Understanding Decision-Making in Algorithms
- Decision-making is a fundamental aspect of programming that involves choosing between different actions based on specific conditions.
- It allows algorithms to adapt to varying inputs and scenarios, making them more flexible and efficient.
Note
Formally, it is called selection.
Analogy
- Think of decision-making in algorithms like choosing a route on a GPS.
- The system evaluates traffic conditions and suggests the best path, adapting in real-time to changes.
When Is Decision-Making Required?
- Conditional logic: When an algorithm needs to perform different actions based on specific conditions.
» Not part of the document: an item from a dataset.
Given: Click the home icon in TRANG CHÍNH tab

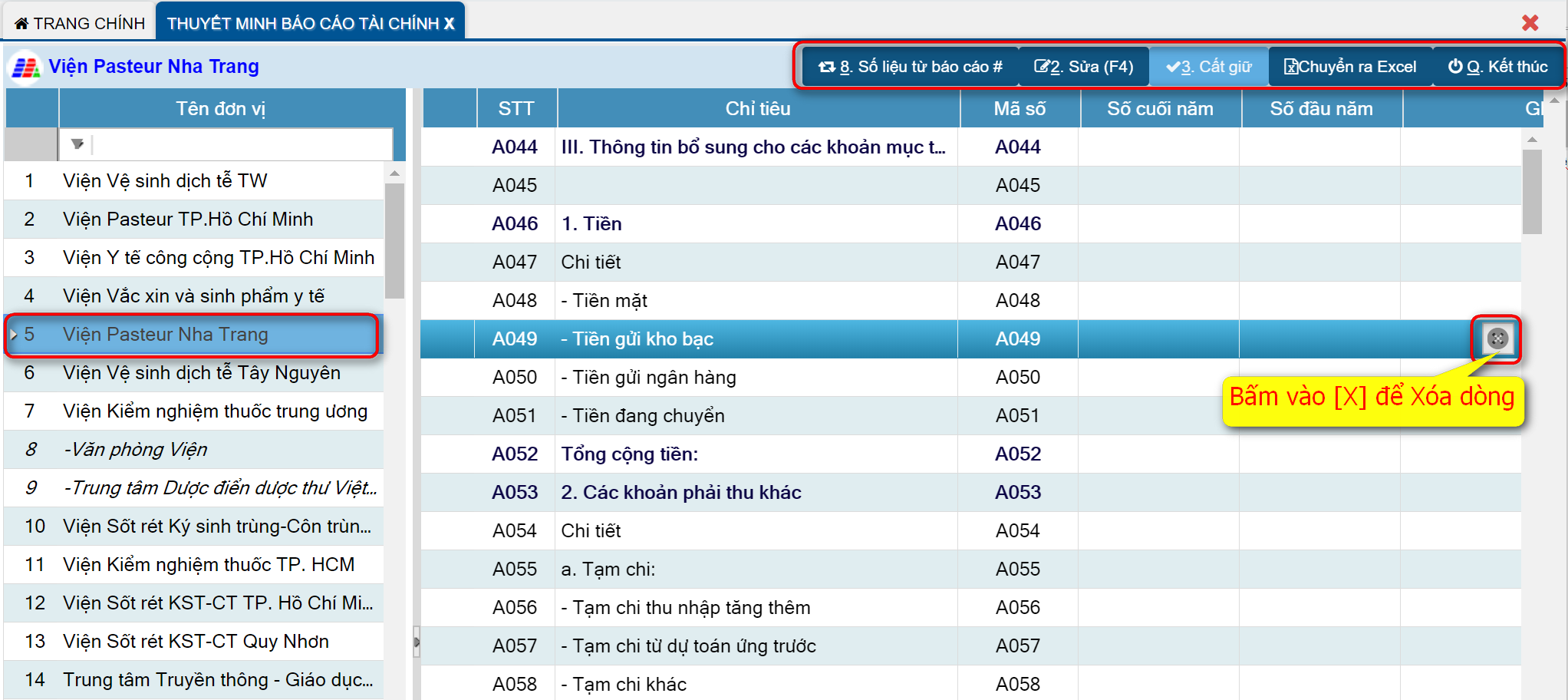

- Alternative procedures: When multiple paths or solutions exist, the algorithm must choose the most appropriate one.
- Error handling: When unexpected inputs or situations require special handling to prevent failures.
Hint
- When analysing a problem, look for keywords like "if," "when," or "unless."
- These often indicate decision points in the algorithm.
Example
- Consider a program that solves quadratic equations.
- Decision-making is required to handle different cases based on the discriminant ($D$):
- If $D > 0$: Two real solutions.
- If $D = 0$: One real solution.
- If $D < 0$: No real solutions.
Practical Guide to Constructing Conditions
- Conditions are Boolean expressions that evaluate to either true or false.
- They form the basis of decision-making in algorithms, allowing programs to choose different paths based on specific criteria.
Note
In computer science, conditions are often expressed using Boolean logic, which includes operators like AND, OR, and NOT.
To construct a more sophisticated decision-making process, conditions are often expressed using Boolean logic, which includes operators like:
- AND (&&): Returns true if both operands are true.
- OR (||): Returns true if at least one operand is true.
- NOT (!): Inverts the truth value of an operand.
Hint
So, to identify conditions in a given problem, follow these steps:
- Understand the problem: Clearly define the problem and the desired outcome.
- Identify key criteria: Determine the specific conditions that influence the decision.
- Use Boolean logic: Express these conditions using Boolean operators.
Example
Consider a traffic light system that controls pedestrian crossing:
- If the light is green, pedestrians can cross.
- If the light is red, pedestrians must wait.
Note
Conditions are used inside if statements.
Self review
- Can you identify a real-world scenario where decision-making is essential?
- Can you identify the conditions in a real-world problem and express them using Boolean logic?
- How do different Boolean operators affect the outcome of a decision?
Theory of Knowledge
- How does the use of Boolean logic in programming reflect human decision-making processes?
- What are the limitations of translating real-world scenarios into computational conditions?